Last week we spoke at the OCEAN User Group's annual conference in Costa Mesa in (normally) sunny California. It was great to see that like several other IBM i events lately, their numbers were up from previous years at the main event. They also had excellent attendance at the dinner and keynote session, featuring Alison Butterill talking about modernization and at a pre-conference workshop on Ruby for IBM i.

This year the group also tried out the idea of running in-depth workshops including hands-on Labs on the Saturday after the main event. We taught an introductory RDi class, IBM's Dan Cruikshank taught SQL topics including IBM Data Studio and Larry Bolhuis taught systems management. We're told that there were approximately 100 attendees at the workshops, which means that 100 people gave up part of their weekend to learn--and that is really encouraging.

OCEAN is a great group and if you live in reach of the Orange County, California-area you should definitely be a member.

OCEAN works with a local technical university to host the main conference and the workshops (the keynote and dinner were held at a hotel to accommodate larger numbers in a single session).
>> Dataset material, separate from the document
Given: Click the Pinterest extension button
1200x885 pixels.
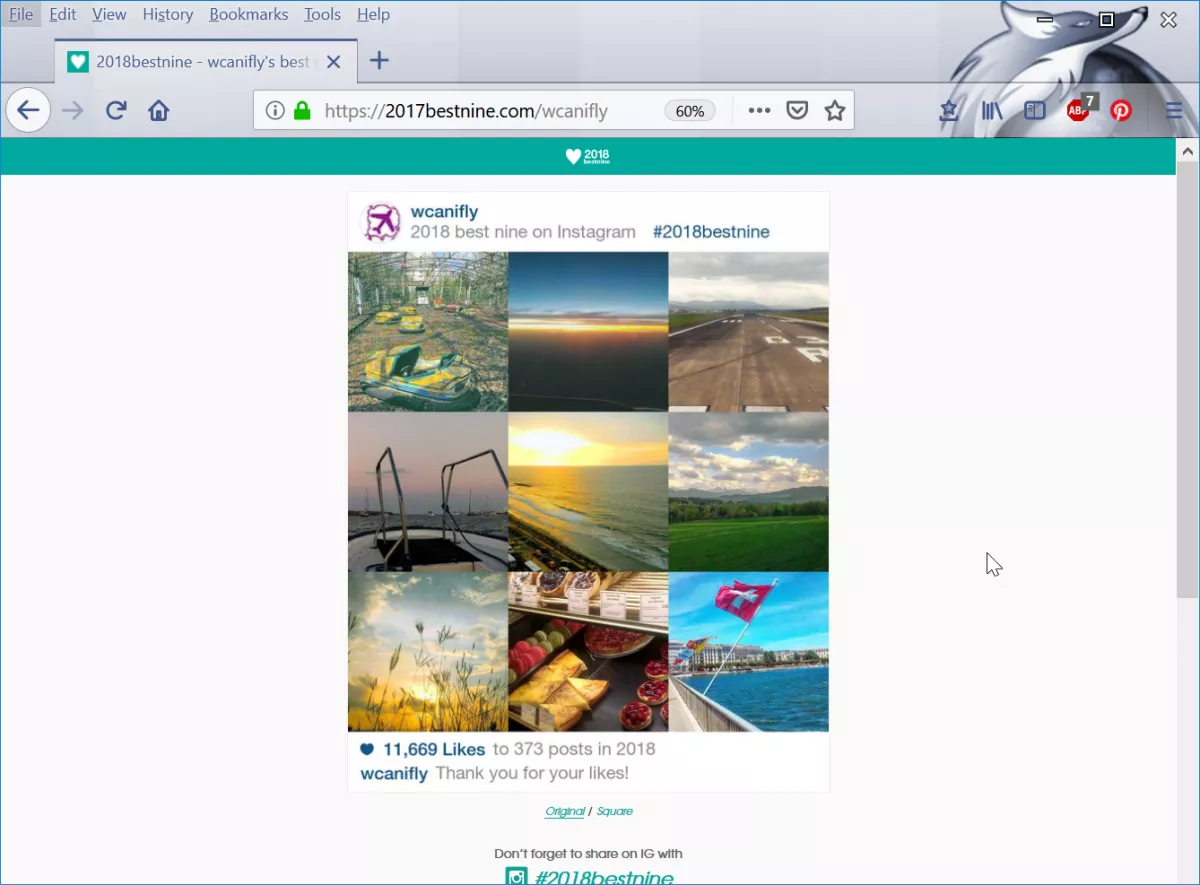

We've mentioned this idea of using colleges for conferences before. It really can be a practical solution for local user groups that have considered doing events but found hosting them in hotels expensive and inflexible. In fact it does seem to be a bit of a trend with TUG, our local Toronto user group, holding its TEC event at a local college. We have heard that the OMNI group is working on a similar idea for an upcoming event in the Chicago area.

Other Items

In last week's blog we mentioned punch cards in what reader Bob L. considered a derogatory fashion:

"Don't belittle the punched card. Its legacy lives on: after all, that is why you still have to remind those "young young" programmers that the code must start on or after column 8 and end at column 80!!"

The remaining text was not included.